-- RECORDS TO PROCESS follows --
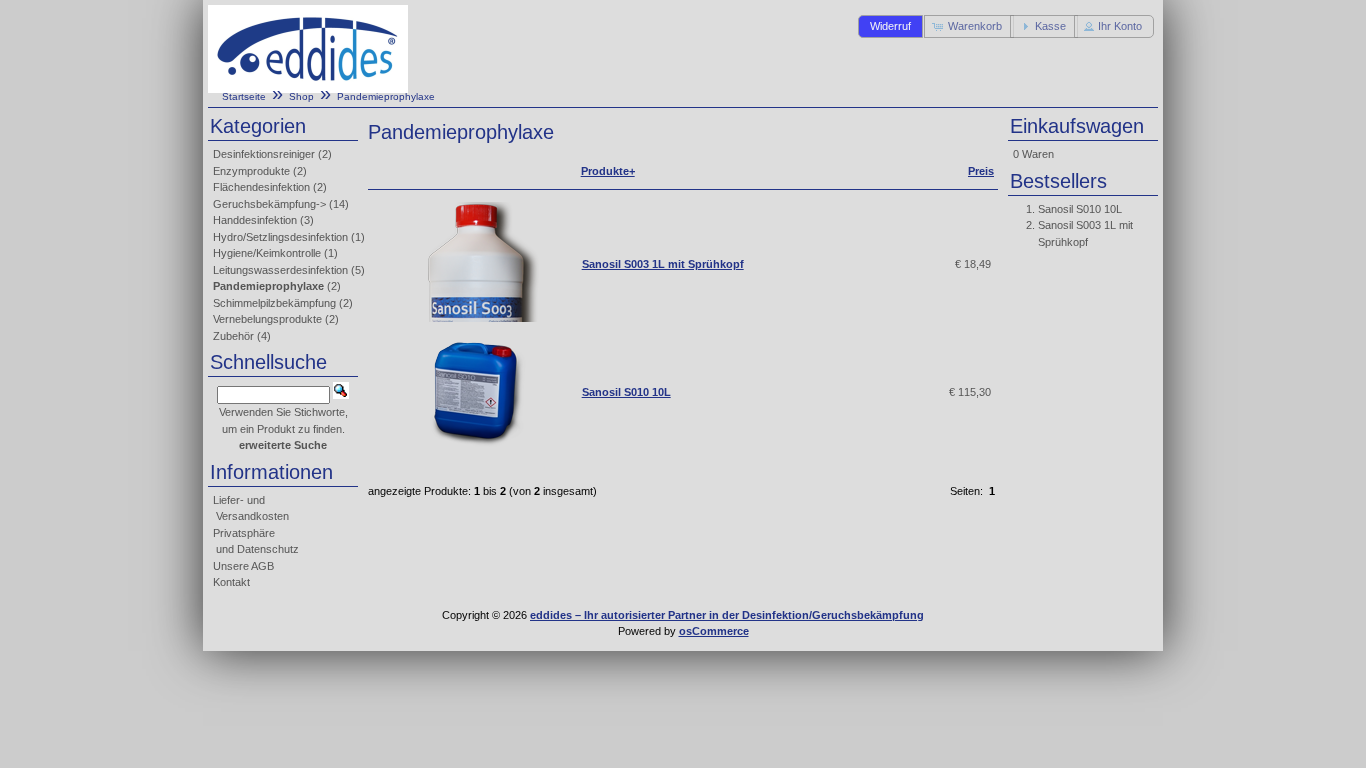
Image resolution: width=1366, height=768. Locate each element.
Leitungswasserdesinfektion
-- RECORDS TO PROCESS concluded --
-- RECORDS TO PROCESS follows --
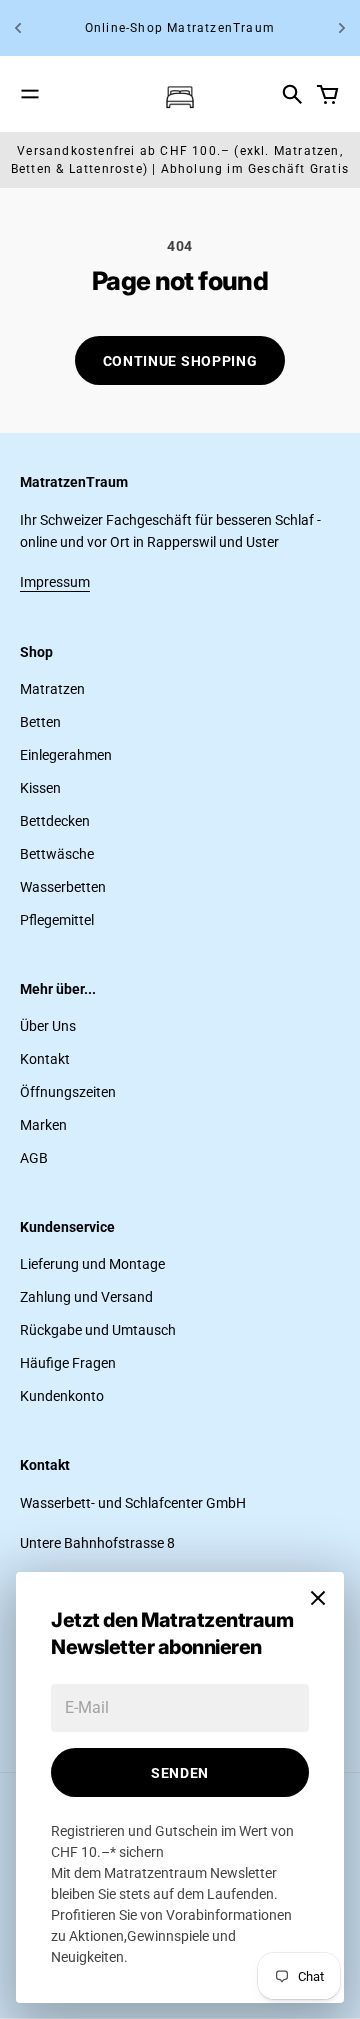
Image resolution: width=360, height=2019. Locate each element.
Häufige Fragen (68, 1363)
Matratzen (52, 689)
-- RECORDS TO PROCESS concluded --
TASK DETAILS:
Using the data above, repeat exactly the lines that begin at the line with "Image resolution: width=360, height=2019." and end at the line with "Matratzen (52, 689)", both ends included.

RESULT OF THIS TASK:
Image resolution: width=360, height=2019. Locate each element.
Häufige Fragen (68, 1363)
Matratzen (52, 689)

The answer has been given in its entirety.